DATASET CONTENT:
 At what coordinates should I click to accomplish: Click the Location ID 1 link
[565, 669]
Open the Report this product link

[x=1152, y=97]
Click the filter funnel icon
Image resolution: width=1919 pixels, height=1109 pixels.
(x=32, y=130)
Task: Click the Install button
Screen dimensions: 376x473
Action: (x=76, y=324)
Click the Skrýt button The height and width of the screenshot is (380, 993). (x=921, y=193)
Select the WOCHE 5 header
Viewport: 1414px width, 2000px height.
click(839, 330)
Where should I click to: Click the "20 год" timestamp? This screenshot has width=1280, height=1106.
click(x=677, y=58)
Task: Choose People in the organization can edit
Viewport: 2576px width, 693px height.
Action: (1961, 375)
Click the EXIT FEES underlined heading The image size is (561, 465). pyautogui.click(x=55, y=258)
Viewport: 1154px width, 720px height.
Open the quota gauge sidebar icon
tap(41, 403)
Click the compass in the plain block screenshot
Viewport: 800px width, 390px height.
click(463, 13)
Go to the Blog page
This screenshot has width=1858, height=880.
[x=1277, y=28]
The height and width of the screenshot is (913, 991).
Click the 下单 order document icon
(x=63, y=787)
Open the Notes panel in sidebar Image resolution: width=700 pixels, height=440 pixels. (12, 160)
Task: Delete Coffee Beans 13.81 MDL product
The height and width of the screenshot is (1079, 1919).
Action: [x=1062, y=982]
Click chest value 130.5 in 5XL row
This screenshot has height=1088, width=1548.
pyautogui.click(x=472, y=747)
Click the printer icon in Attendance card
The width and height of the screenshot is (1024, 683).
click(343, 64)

TASK DESCRIPTION: What is needed is an exact transcription of every entry.

EXERCISE RESULT:
 At what coordinates should I click to accomplish: Click the Location ID 1 link
[565, 669]
Open the Report this product link

[x=1152, y=97]
Click the filter funnel icon
Image resolution: width=1919 pixels, height=1109 pixels.
(x=32, y=130)
Task: Click the Install button
Screen dimensions: 376x473
Action: (x=76, y=324)
Click the Skrýt button The height and width of the screenshot is (380, 993). (x=921, y=193)
Select the WOCHE 5 header
Viewport: 1414px width, 2000px height.
click(839, 330)
Where should I click to: Click the "20 год" timestamp? This screenshot has width=1280, height=1106.
click(x=677, y=58)
Task: Choose People in the organization can edit
Viewport: 2576px width, 693px height.
Action: (1961, 375)
Click the EXIT FEES underlined heading The image size is (561, 465). pyautogui.click(x=55, y=258)
Viewport: 1154px width, 720px height.
Open the quota gauge sidebar icon
tap(41, 403)
Click the compass in the plain block screenshot
Viewport: 800px width, 390px height.
click(463, 13)
Go to the Blog page
This screenshot has width=1858, height=880.
[x=1277, y=28]
The height and width of the screenshot is (913, 991).
Click the 下单 order document icon
(x=63, y=787)
Open the Notes panel in sidebar Image resolution: width=700 pixels, height=440 pixels. (12, 160)
Task: Delete Coffee Beans 13.81 MDL product
The height and width of the screenshot is (1079, 1919).
Action: [x=1062, y=982]
Click chest value 130.5 in 5XL row
This screenshot has height=1088, width=1548.
pyautogui.click(x=472, y=747)
Click the printer icon in Attendance card
The width and height of the screenshot is (1024, 683).
click(343, 64)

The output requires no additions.